News Release

Yeast prions spur generation of new traits

Peer-Reviewed Publication

Howard Hughes Medical Institute

September 28, 2000—Researchers have discovered that misfolded yeast prion proteins might serve a useful evolutionary purpose by spurring the generation of novel proteins that may underlie new adaptive survival traits.

The yeast prions' abnormal shape causes the protein-making machinery to ignore signals that stop protein production. These signals can be natural signals that govern protein production or those that prevent expression of genes that had previously remained "silent." Once the stop signals are bypassed, useful mutations may accumulate in yeast that allow the organism to adapt to conditions in the environment.

Prions may play a broad role in genetic diversity, say the researchers, because they may be vehicles for allowing mutations to accumulate in a harmless fashion, to be tried out later. This branch of prion research may yield clues about how evolution can abruptly give rise to complex new traits, when incremental mutations leading to those traits would be harmful.

Howard Hughes Medical Institute investigator Susan L. Lindquist and University of Chicago colleague and lead author Heather True published their findings in the September 28, 2000, issue of the journal Nature.

In their studies, the researchers explored the effect of the yeast prion Sup35 on protein synthesis. Lindquist and her colleagues had previously shown that Sup35 could transmit heritable characteristics from one generation of yeast to the next, bypassing DNA- and RNA-based modes of inheritance. Yeast prions are conceptually similar to the mammalian prions notorious for their roles in the fatal brain-destroying human diseases as Creutzfeldt-Jakob disease and kuru, and in the animal diseases, scrapie and spongiform encephalopathy, or "mad cow disease."

Both yeast and mammalian prions transmit phenotypes via protein-protein interactions, in which an abnormally shaped prion protein influences its normal counterpart to assume an abnormal shape. In mammalian prion infection, such abnormal, insoluble shapes cause protein clumping that kills brain cells. In yeast cells, however, the insoluble prion protein is not deadly, but it alters protein synthesis.

"We knew that Sup35 works by allowing the protein synthesis machinery to read through stop codons on messenger RNA at a low level," said Lindquist. "For example, experiments showed that the prions allowed read-through of laboratory-induced nonsense mutations on a gene required for growth.

"One view of this behavior has been that the prion is some weird freak of nature," she said. "But I have suspected for a long time that it might have a biologically interesting function in allowing a change in gene expression that is actually useful to yeast.

"We may not have noticed such variation in our studies initially because we hadn't been looking for their phenotypes," said Lindquist. "We had been growing the cells under laboratory conditions where they were not facing the rigors of the wild."

To test whether prions could alter normal protein expression or unveil silent genes, True and Lindquist grew matched prion-containing and non-prion-containing strains of yeast under a wide variety of conditions that they hoped would reveal the presence of prion-induced variation. They studied the responses of the yeast strains to alterations in 150 conditions, including different nutrient sources, temperatures and stress conditions, as well as the presence of antibiotics and other inhibitors of various cellular processes.

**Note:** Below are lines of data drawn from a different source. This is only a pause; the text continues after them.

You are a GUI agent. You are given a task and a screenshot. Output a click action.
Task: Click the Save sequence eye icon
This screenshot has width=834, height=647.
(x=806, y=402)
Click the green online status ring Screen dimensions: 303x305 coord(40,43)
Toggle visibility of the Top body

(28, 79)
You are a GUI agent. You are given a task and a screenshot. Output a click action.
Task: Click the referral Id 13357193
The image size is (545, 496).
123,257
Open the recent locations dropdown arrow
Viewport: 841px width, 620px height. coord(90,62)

"We found that in each of the strains we tested, when it was switched to the prion state, had a different pattern of growth properties," said Lindquist. "That told us that there was hidden variation in each of these strains—a richness in growth capacity—that didn't show up under normal growth conditions. This variation was triggered by prions."

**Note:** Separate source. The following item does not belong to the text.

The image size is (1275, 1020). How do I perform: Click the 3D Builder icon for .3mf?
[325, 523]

According to Lindquist, the prions might create new diversity in at least two different ways. One way is that switching from a normal to a prion state might enable the yeast to ignore natural genetic stop signals that control the production of properly functioning enzymes. Ignoring stop signals might allow a protein to become slightly longer, altering its enzymatic properties in ways that might prove advantageous—for example, by increasing antibiotic resistance.

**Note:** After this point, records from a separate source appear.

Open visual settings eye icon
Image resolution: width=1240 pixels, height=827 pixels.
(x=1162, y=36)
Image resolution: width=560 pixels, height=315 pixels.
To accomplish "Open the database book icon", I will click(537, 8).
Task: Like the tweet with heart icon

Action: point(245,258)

A second possible explanation is that the prion might cause yeast to ignore stop signals that prevent the translation of genes. By reawakening these normally silent genes, prions may unleash the generation of new traits in yeast.

Lindquist said that mammalian prions do not work in the same way, "but it does certainly make one think that the kinds of conformational changes that mammalian prions undergo could potentially have some beneficial effects, too."

She also emphasized that the discovery of prion-induced variations in yeast should encourage the search for other mechanisms in cells by which hidden variations can suddenly be revealed on a genome-wide scale. These might provide a route to study variations in traits that usually require multiple genetic changes. Discovering such mechanisms could help settle a long-running debate over whether evolution is always a gradual process or whether it can occur in sudden leaps, avoiding intermediate forms that might be detrimental to an organism.